**Exercise objective**
For the listing below, output exactly the lines from the line with "Open the Huber, Arlene patient link" up to and including the line with "Task: Click the NGK Bougie product image", and no other lines.

**Available data**

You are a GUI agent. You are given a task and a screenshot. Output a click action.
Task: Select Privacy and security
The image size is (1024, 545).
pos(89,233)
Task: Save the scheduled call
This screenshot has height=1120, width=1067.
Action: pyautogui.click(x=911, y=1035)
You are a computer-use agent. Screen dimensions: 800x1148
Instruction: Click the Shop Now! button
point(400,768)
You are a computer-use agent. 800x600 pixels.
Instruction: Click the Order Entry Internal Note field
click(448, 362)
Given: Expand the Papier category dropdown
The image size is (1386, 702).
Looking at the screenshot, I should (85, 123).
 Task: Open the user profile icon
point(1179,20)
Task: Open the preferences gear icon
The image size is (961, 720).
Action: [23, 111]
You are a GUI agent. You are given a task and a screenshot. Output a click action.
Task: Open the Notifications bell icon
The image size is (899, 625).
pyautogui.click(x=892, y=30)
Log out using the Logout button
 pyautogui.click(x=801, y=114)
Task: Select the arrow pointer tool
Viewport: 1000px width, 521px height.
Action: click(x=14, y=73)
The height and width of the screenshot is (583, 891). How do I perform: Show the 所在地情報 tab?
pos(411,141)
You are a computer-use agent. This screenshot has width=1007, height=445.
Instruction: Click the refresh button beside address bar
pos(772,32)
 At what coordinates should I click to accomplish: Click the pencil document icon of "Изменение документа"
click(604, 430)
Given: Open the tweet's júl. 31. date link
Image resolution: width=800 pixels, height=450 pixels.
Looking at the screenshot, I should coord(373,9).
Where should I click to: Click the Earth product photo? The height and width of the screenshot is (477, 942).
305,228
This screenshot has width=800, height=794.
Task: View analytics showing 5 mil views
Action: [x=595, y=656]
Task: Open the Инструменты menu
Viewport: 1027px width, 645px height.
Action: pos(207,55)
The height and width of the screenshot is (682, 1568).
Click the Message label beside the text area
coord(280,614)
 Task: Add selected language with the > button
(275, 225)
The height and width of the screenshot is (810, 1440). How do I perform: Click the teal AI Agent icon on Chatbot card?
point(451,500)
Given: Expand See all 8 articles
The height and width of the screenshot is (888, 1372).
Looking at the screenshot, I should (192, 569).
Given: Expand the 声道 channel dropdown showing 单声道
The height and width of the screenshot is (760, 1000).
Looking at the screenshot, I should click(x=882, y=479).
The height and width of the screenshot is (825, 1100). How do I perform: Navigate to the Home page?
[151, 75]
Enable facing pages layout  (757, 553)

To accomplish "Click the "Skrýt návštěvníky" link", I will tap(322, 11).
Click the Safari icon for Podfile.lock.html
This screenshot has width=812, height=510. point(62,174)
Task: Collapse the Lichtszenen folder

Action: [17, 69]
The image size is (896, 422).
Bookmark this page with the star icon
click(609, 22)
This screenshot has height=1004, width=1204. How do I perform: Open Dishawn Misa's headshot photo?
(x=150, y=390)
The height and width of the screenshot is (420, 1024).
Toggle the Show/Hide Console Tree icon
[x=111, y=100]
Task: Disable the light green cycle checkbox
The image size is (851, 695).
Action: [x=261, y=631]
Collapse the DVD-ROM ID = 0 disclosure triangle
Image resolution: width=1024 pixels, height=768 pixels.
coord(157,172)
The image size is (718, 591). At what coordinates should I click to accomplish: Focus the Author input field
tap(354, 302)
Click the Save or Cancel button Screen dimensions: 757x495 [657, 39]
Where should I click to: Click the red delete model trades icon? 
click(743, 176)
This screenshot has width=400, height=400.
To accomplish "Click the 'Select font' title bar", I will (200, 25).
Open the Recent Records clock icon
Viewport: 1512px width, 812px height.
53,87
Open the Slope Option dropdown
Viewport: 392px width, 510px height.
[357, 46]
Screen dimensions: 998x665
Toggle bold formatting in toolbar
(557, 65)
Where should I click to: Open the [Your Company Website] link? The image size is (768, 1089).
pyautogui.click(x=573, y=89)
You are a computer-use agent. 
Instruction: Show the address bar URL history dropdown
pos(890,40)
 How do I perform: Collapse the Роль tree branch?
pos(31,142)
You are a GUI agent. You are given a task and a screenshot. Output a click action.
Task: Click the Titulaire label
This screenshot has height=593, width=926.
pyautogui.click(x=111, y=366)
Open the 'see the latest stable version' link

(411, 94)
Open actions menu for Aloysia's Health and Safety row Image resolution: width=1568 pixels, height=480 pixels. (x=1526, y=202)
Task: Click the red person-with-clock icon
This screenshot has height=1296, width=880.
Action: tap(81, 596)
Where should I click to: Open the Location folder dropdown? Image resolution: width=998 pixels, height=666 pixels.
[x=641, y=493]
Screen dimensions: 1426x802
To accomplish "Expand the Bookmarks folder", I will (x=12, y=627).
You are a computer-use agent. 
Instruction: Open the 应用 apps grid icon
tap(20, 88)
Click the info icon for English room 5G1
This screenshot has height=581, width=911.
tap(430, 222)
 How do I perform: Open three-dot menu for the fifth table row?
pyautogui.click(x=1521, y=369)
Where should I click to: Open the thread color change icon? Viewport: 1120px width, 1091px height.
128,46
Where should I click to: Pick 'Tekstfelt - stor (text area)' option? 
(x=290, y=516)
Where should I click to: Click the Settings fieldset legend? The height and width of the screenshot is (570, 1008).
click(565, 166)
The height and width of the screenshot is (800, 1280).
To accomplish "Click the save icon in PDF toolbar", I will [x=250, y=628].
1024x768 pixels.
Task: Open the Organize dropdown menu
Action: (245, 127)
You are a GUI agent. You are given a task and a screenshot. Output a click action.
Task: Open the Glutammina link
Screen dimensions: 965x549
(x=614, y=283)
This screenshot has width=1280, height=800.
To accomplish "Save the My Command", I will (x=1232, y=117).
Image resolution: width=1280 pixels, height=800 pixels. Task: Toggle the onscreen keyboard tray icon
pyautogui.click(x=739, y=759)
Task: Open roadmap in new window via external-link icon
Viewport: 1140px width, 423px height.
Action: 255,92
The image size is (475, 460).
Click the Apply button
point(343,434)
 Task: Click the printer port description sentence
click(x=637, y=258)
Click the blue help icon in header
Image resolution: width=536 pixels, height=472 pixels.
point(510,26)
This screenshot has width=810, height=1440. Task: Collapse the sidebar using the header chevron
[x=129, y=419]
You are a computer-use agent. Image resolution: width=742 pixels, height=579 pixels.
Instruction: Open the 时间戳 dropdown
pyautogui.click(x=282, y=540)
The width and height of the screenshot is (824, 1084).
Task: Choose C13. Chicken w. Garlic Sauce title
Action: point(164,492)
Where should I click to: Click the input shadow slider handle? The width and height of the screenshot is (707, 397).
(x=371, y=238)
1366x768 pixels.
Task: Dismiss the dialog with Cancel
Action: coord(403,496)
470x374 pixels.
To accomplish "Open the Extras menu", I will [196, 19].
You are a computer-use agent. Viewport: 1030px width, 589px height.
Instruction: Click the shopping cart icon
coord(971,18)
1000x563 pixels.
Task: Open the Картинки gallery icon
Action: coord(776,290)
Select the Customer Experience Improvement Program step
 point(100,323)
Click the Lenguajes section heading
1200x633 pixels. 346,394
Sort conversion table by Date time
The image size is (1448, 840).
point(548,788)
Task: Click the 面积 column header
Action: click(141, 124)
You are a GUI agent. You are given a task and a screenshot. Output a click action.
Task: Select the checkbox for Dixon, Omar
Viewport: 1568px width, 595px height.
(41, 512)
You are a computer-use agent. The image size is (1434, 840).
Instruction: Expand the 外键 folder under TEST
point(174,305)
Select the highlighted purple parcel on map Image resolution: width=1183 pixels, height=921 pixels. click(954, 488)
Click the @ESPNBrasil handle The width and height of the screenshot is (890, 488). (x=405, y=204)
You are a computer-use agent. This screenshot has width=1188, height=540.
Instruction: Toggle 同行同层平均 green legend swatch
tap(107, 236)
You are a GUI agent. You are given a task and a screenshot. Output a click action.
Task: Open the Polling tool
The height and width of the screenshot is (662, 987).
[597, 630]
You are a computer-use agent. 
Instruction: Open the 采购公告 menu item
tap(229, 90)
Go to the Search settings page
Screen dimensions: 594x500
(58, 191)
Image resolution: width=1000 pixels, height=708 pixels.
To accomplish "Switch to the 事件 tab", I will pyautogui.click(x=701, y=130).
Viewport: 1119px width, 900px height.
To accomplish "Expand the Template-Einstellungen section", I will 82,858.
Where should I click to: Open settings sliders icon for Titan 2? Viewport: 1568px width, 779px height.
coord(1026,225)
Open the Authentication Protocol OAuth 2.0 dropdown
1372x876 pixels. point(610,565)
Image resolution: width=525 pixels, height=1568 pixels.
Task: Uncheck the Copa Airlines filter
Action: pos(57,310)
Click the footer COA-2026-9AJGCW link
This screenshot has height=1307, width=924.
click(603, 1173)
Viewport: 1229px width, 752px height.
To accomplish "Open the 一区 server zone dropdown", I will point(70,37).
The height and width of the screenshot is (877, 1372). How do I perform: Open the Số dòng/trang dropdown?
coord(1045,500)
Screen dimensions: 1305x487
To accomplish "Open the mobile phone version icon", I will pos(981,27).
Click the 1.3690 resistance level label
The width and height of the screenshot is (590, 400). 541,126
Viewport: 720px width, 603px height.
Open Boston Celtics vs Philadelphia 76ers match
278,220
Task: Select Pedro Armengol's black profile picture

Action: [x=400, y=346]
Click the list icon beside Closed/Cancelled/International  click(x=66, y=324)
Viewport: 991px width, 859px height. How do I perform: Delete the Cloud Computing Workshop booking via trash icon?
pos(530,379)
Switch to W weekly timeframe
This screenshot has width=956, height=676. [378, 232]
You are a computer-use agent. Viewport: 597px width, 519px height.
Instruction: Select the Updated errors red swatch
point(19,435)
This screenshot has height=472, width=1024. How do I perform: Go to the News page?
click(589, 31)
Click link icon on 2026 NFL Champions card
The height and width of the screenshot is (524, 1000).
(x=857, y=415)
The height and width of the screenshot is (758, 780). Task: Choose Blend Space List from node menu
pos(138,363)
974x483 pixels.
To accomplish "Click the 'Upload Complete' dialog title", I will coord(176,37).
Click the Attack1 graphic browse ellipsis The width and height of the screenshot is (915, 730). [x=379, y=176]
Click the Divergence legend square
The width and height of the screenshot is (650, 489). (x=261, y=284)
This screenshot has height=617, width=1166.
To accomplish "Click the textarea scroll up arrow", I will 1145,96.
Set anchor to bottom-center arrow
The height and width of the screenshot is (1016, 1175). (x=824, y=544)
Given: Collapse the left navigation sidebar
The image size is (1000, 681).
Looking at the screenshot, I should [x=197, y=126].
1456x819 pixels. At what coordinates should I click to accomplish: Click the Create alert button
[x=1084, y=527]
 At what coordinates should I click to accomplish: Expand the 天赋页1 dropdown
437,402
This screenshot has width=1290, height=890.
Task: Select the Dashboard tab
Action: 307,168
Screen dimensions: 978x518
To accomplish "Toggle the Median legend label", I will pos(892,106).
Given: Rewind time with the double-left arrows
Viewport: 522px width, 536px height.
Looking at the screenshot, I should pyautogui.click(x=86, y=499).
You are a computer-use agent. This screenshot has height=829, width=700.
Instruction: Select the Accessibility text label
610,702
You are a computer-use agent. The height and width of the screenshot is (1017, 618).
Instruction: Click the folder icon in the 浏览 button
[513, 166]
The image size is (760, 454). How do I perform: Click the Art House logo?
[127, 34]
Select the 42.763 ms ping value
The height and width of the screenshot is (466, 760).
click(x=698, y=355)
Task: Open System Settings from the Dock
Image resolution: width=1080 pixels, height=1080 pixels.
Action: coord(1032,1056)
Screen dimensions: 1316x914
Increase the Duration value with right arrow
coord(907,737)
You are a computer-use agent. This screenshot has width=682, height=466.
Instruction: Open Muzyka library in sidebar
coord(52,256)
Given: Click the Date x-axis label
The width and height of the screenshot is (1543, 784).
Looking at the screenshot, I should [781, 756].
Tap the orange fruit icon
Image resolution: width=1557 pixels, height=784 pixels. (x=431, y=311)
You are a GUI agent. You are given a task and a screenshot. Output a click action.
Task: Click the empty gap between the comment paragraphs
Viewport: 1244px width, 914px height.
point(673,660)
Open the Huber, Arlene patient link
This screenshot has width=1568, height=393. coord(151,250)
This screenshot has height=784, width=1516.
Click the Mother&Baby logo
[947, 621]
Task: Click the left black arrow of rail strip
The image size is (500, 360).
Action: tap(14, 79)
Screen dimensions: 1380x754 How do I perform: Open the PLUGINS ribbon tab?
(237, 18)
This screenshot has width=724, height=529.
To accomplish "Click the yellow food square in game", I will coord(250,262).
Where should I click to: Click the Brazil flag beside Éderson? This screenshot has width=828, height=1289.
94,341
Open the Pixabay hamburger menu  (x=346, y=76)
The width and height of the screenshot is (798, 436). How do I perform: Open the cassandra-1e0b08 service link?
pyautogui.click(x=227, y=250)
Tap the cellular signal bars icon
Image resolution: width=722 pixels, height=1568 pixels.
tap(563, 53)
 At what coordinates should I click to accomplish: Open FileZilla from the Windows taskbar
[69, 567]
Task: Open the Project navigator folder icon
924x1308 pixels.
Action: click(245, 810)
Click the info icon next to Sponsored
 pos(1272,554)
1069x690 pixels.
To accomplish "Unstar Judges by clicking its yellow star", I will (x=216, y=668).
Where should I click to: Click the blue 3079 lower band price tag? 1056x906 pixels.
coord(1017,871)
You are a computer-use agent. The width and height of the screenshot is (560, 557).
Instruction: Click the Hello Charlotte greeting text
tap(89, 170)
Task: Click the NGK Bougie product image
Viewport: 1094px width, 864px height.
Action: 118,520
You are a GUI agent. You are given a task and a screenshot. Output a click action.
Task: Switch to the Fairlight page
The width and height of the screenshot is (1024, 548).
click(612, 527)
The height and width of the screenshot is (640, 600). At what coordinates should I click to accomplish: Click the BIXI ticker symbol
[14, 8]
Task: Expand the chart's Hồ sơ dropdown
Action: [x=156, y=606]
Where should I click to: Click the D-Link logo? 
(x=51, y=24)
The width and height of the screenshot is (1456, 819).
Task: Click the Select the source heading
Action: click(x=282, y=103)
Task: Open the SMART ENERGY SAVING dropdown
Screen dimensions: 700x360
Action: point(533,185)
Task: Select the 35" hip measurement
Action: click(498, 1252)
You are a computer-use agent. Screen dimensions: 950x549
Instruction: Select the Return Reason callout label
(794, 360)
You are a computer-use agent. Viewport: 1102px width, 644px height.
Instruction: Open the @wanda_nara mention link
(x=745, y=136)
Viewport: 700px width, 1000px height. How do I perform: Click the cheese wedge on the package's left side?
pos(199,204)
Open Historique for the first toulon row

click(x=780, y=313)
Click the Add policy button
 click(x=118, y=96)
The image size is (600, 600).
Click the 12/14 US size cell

**Answer space**
Open the Huber, Arlene patient link
This screenshot has width=1568, height=393. coord(151,250)
This screenshot has height=784, width=1516.
Click the Mother&Baby logo
[947, 621]
Task: Click the left black arrow of rail strip
The image size is (500, 360).
Action: tap(14, 79)
Screen dimensions: 1380x754 How do I perform: Open the PLUGINS ribbon tab?
(237, 18)
This screenshot has width=724, height=529.
To accomplish "Click the yellow food square in game", I will coord(250,262).
Where should I click to: Click the Brazil flag beside Éderson? This screenshot has width=828, height=1289.
94,341
Open the Pixabay hamburger menu  (x=346, y=76)
The width and height of the screenshot is (798, 436). How do I perform: Open the cassandra-1e0b08 service link?
pyautogui.click(x=227, y=250)
Tap the cellular signal bars icon
Image resolution: width=722 pixels, height=1568 pixels.
tap(563, 53)
 At what coordinates should I click to accomplish: Open FileZilla from the Windows taskbar
[69, 567]
Task: Open the Project navigator folder icon
924x1308 pixels.
Action: click(245, 810)
Click the info icon next to Sponsored
 pos(1272,554)
1069x690 pixels.
To accomplish "Unstar Judges by clicking its yellow star", I will (x=216, y=668).
Where should I click to: Click the blue 3079 lower band price tag? 1056x906 pixels.
coord(1017,871)
You are a computer-use agent. The width and height of the screenshot is (560, 557).
Instruction: Click the Hello Charlotte greeting text
tap(89, 170)
Task: Click the NGK Bougie product image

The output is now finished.